Come nasce l’idea della trama di questo romanzo? O forse dovrei dire da cosa?
La causa occasionale è il dialogo con un veterinario di frontiera che mi ha raccontato del contrabbando di cani. La causa remota è il carattere ostinato di Blanca: lei torna sempre.
Tra le pagine di questo libro c’è molto della tua terra e della tua identità partenopea. Quanto è importante per te rivendicare questa appartenenza passando per ciò che racconti?
Appartengo alla mia terra, ai Campi Flegrei instabili e belli, ricchi di storia, di archeologia. Racconto anche gli aspetti peggiori della nostra città, ma cerco di non trascurare la speranza di riscatto.
Hai lavorato per progetti letterari in un Istituto penale minorile. Cosa ti resta di quell’esperienza? Cosa significa approcciarsi ai ragazzi, oggi?
Ho imparato molto dai ragazzi detenuti e dai ragazzi liberi. Più di tutto ho imparato la responsabilità della speranza. Per me stare con loro significa restare viva, non arrendermi. Semplicemente.
Hai scritto libri per ragazzi, che tra l’altro hanno ottenuto dei riconoscimenti importanti, e romanzi più di “genere”. Cosa senti più vicino alle tue “corde”?

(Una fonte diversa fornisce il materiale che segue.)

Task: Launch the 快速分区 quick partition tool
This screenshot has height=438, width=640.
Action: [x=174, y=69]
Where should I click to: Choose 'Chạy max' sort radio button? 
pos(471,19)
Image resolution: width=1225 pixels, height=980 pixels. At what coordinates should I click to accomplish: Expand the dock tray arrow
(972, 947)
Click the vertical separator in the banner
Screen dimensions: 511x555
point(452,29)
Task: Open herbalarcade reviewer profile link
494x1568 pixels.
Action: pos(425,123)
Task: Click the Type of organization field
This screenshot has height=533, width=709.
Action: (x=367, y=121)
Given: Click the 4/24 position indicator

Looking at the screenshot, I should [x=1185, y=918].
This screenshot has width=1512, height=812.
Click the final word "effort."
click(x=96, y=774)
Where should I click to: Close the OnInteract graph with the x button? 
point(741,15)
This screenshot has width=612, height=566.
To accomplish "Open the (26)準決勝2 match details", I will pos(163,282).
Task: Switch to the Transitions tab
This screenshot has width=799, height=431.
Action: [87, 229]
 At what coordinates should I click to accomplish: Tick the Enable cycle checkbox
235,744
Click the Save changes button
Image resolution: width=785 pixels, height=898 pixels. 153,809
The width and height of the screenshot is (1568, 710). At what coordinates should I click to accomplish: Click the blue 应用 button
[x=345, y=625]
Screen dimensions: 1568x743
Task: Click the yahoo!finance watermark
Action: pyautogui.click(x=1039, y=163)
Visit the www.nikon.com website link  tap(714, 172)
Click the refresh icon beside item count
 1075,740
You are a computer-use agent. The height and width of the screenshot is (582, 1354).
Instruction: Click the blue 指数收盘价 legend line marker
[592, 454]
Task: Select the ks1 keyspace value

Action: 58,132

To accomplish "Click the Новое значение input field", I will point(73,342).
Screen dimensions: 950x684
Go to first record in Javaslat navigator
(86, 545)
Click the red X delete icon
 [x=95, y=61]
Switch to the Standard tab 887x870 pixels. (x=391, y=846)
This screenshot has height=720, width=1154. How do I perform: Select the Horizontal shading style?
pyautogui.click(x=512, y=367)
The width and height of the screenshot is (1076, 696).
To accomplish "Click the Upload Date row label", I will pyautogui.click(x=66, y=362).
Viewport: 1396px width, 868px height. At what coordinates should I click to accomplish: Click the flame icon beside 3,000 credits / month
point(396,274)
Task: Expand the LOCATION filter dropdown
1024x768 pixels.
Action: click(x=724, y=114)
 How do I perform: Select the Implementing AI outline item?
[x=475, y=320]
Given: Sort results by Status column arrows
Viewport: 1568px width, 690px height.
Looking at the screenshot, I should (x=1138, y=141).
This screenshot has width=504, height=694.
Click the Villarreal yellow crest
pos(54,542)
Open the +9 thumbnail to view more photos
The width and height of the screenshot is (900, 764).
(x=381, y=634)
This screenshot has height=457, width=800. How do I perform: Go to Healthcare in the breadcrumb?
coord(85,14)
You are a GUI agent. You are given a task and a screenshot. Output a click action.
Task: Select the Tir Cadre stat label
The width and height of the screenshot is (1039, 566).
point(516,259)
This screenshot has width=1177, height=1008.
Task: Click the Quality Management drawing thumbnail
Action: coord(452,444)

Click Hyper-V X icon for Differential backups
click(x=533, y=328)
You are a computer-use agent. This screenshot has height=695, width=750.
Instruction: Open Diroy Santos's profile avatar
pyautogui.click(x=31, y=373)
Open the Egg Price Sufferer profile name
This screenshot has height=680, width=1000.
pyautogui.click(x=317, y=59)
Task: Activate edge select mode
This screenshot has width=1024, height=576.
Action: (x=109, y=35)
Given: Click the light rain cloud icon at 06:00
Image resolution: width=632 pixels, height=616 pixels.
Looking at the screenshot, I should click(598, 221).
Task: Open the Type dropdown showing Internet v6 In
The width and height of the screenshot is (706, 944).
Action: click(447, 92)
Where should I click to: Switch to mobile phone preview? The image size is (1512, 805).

La scrittura non cambia. Mi è indispensabile cambiare contesto narrativo per somigliarmi senza somigliarmi troppo.
La scelta di un detective ipovedente è davvero particolare; come a voler porre l’accento sulle diverse risorse del genere umano?
Cerco di raccontare la risorsa delle fragilità, la poesia del limite. La perfezione non esiste e continua a essere sopravvalutata.
A quali progetti stai lavorando?
Ora sto scrivendo per i ragazzi. Senza di loro non so stare.